TRY IT: Where the word "Social" occurs in a line of the listing, please copy the line.

PROVIDED DATA:

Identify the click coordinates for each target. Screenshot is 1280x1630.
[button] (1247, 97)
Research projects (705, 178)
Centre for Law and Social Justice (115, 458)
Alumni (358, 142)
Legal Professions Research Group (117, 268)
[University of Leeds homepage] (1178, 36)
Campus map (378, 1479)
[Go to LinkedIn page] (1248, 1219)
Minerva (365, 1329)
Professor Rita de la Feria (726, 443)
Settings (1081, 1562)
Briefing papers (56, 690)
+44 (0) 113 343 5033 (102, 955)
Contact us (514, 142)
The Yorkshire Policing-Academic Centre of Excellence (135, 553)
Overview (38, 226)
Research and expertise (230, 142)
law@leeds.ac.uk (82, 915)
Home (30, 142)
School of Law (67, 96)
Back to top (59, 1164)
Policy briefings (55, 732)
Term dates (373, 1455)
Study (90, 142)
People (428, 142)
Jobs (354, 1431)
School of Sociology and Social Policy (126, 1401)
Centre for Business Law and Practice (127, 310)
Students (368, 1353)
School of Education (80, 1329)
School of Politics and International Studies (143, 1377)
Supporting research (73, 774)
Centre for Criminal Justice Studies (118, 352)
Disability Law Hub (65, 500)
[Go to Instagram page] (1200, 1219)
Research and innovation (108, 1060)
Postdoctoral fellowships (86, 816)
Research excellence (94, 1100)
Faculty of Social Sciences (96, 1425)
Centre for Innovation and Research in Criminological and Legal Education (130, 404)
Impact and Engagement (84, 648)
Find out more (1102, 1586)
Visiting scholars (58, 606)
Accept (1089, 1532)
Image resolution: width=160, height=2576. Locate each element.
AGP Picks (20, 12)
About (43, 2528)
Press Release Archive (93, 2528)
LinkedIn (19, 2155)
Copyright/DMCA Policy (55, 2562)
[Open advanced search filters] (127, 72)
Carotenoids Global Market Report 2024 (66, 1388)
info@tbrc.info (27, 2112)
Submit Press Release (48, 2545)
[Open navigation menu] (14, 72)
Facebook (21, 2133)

REPLY TO THE TASK:
Centre for Law and Social Justice (115, 458)
School of Sociology and Social Policy (126, 1401)
Faculty of Social Sciences (96, 1425)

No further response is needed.